Hot questions for Using Neo4j in gremlin

Question:

I spent a week at Gremlin shell trying to compose one query to get all incoming and outgoing vertexes, including their edges and directions. All i tried everything.

g.V("name","testname").bothE.as('both').select().back('both').bothV.as('bothV').select(){it.map()}

output i need is (just example structure ):

[v{'name':"testname"}]___[ine{edge_name:"nameofincomingedge"}]____[v{name:'nameofconnectedvertex']

[v{'name':"testname"}]___[oute{edge_name:"nameofoutgoingedge"}]____[v{name:'nameofconnectedvertex']

So i just whant to get 1) all Vertices with exact name , edge of each this vertex (including type inE or outE), and connected Vertex. And ideally after that i want to get their map() so i'l get complete object properties. i dont care about the output style, i just need all of information present, so i can manipulate with it after. I need this to train my Gremlin, but Neo4j examples are welcome. Thanks!


Answer:

There's a variety of ways to approach this. Here's a few ideas that will hopefully inspire you to an answer:

gremlin> g = TinkerGraphFactory.createTinkerGraph()                                                                                                        
==>tinkergraph[vertices:6 edges:6]
gremlin> g.V('name','marko').transform{[v:it,inE:it.inE().as('e').outV().as('v').select().toList(),outE:it.outE().as('e').inV().as('v').select().toList()]}
==>{v=v[1], inE=[], outE=[[e:e[9][1-created->3], v:v[3]], [e:e[7][1-knows->2], v:v[2]], [e:e[8][1-knows->4], v:v[4]]]}

The transform converts the incoming vertex to a Map and does internal traversal over in/out edges. You could also use path as follows to get a similar output:

gremlin> g.V('name','marko').transform{[v:it,inE:it.inE().outV().path().toList().toList(),outE:it.outE().inV().path().toList()]}       
==>{v=v[1], inE=[], outE=[[v[1], e[9][1-created->3], v[3]], [v[1], e[7][1-knows->2], v[2]], [v[1], e[8][1-knows->4], v[4]]]}

I provided these answers using TinkerPop 2.x as that looked like what you were using as judged from the syntax. TinkerPop 3.x is now available and if you are just getting started, you should take a look at the latest that has to offer:

http://tinkerpop.incubator.apache.org/

Under 3.0 syntax you might do something like this:

gremlin> g.V().has('name','marko').as('a').bothE().bothV().where(neq('a')).path()
==>[v[1], e[9][1-created->3], v[3]]
==>[v[1], e[7][1-knows->2], v[2]]
==>[v[1], e[8][1-knows->4], v[4]]

I know that you wanted to know what the direction of the edge in the output but that's easy enough to detect on analysis of the path.

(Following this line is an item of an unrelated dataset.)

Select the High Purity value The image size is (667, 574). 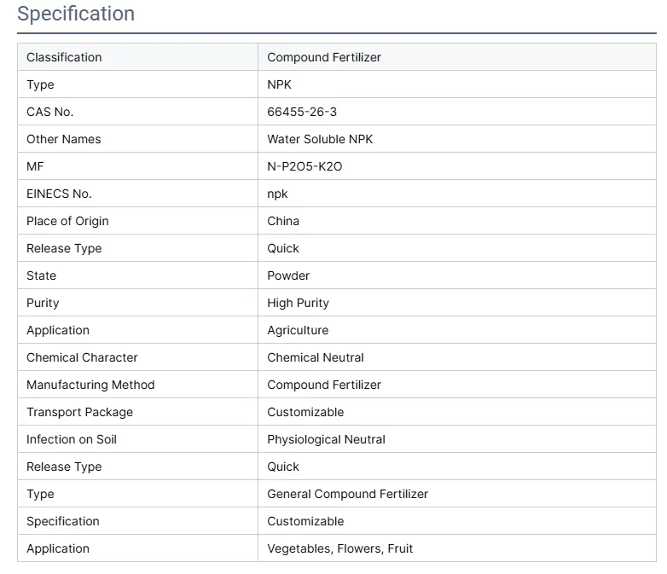(298, 303)
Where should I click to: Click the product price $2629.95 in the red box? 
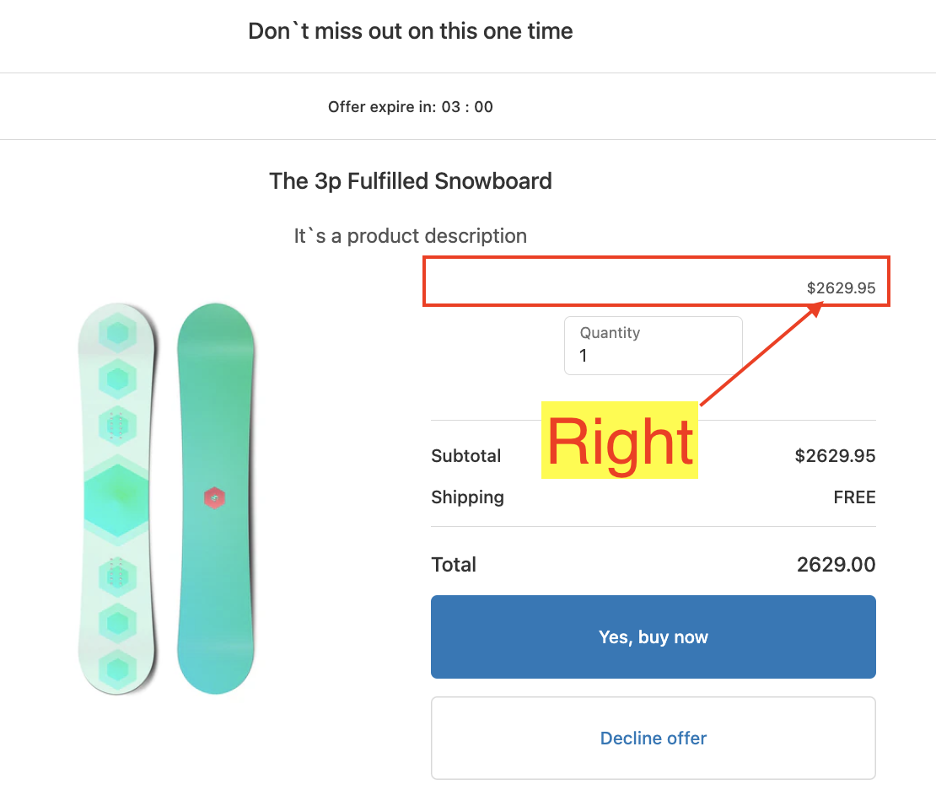(x=841, y=288)

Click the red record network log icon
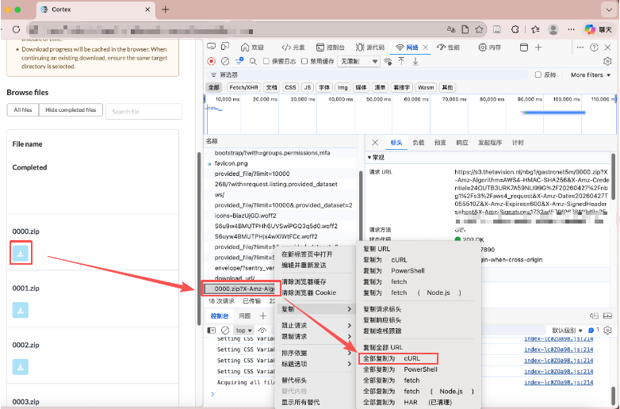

UPDATE: Here's the above query written with Daniel's suggestion of otherV usage:

gremlin> g.V().has('name','marko').bothE().otherV().path()
==>[v[1], e[9][1-created->3], v[3]]
==>[v[1], e[7][1-knows->2], v[2]]
==>[v[1], e[8][1-knows->4], v[4]]

To see the data from this you can use by() to pick apart each Path object - The extension to the above query applies valueMap to each piece of each Path:

gremlin> g.V().has('name','marko').bothE().otherV().path().by(__.valueMap(true)) 
==>[{label=person, name=[marko], id=1, age=[29]}, {label=created, weight=0.4, id=9}, {label=software, name=[lop], id=3, lang=[java]}]
==>[{label=person, name=[marko], id=1, age=[29]}, {label=knows, weight=0.5, id=7}, {label=person, name=[vadas], id=2, age=[27]}]
==>[{label=person, name=[marko], id=1, age=[29]}, {label=knows, weight=1.0, id=8}, {label=person, name=[josh], id=4, age=[32]}]

Question:

Consider the above graph. I would like a gremlin query that returns all nodes that have multiple edges between them as shown in the graph.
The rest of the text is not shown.